_DATA FOR PROCESSING_.
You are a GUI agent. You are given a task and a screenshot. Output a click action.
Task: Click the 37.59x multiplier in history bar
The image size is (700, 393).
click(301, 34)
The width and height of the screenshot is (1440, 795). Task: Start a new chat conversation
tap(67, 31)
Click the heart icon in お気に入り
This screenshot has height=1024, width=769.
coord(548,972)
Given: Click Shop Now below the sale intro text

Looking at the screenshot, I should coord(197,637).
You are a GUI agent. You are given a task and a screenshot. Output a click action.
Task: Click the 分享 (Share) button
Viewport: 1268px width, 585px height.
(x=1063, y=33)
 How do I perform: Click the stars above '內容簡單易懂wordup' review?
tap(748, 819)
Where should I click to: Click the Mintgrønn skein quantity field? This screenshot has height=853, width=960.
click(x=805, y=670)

_WORK TO COMPLETE_.
Please output every record, keeping each line exact.

_SOLUTION FOR THIS TASK_.
You are a GUI agent. You are given a task and a screenshot. Output a click action.
Task: Click the 37.59x multiplier in history bar
The image size is (700, 393).
click(301, 34)
The width and height of the screenshot is (1440, 795). Task: Start a new chat conversation
tap(67, 31)
Click the heart icon in お気に入り
This screenshot has height=1024, width=769.
coord(548,972)
Given: Click Shop Now below the sale intro text

Looking at the screenshot, I should coord(197,637).
You are a GUI agent. You are given a task and a screenshot. Output a click action.
Task: Click the 分享 (Share) button
Viewport: 1268px width, 585px height.
(x=1063, y=33)
 How do I perform: Click the stars above '內容簡單易懂wordup' review?
tap(748, 819)
Where should I click to: Click the Mintgrønn skein quantity field? This screenshot has height=853, width=960.
click(x=805, y=670)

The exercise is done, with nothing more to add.